In college football, spring time means practices and scrimmages, where everyone starts to get a clearer picture of how a team's passing game will look in the 2016 season. This is when the quarterbacks and the receivers get to work more on their timing and chemistry in the context of an entire team practice.
Let's focus on the catching part of the college football passing battery today by counting down the top 20 wide receivers heading into 2016 spring practice. These 20 selections were based mostly on 2015 production—catches, yards and touchdowns—with their level of competition and work in any previous seasons coming into play as well.
Even though the game lost plenty of star names such as Baylor's Corey Coleman, TCU's Josh Doctson and Notre Dame's Will Fuller, there are still quite a number of established threats out wide for 2016. The Pac-12 still has two of the best receivers in the country, and a number of true freshmen stars from 2015 will be back for what they hope will be sophomore surges this fall.
Who do you think are the best wide receivers in college football heading into 2016 spring practices? Post your own lists in the comments section below.
20. Mack Hollins (North Carolina)
2015: 30 catches for 745 yards (24.83 YPC) and eight TDs
Hollins had 745 yards on just 30 receptions last season, which results in an average of 24.83 yards per grab. That was tops in the entire country for the 2015 campaign, when he scored eight touchdowns for the ACC Coastal Division champions.
At 6'4", Hollins is the ideal vertical threat who can turn any play into a potential touchdown with just one flick of a quarterback's wrist. He had three 100-yard games last year—including ones against in-state rivals Wake Forest and Duke—and his season high for catches was just five.
With Quinshad Davis no longer with the Tar Heels, Hollins could get even more catches as a senior in 2016. His story is as incredible as his game, and he should get plenty of attention from incoming starting quarterback Mitch Trubisky this fall.
19. Jehu Chesson (Michigan)
2015: 50 catches for 764 yards (15.28 YPC) and nine TDs
The more productive half of Michigan's deadly one-two punch at receiver, Jehu Chesson combined with Amara Darboh to come up with several highlight-reel plays for the resurgent Wolverines in 2015.

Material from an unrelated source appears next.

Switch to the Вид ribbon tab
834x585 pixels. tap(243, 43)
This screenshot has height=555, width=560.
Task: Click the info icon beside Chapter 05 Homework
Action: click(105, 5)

Chesson especially turned it on late last season, starting with a 10-catch, 207-yard performance against Indiana that featured a school record-tying four touchdowns. He quadrupled his touchdown total from 2013 and 2014 in a single game. All nine of his 2015 TDs came in the final six games of the year.
"I really feel like Jehu has everything it takes to be a great player, a great pro player," Michigan head coach Jim Harbaugh said, per Nick Baumgardner of MLive.com. "The only thing he was missing was tracking the deep ball and making those deep ball catches."
As Baumgardner noted, Chesson doesn't have that problem anymore, as he averaged more than 15 yards per grab as a true threat against any secondary he lined up against, including the talent-filled one at Florida at the Citrus Bowl. There's a chance he only scratched the surface in 2015 under Harbaugh.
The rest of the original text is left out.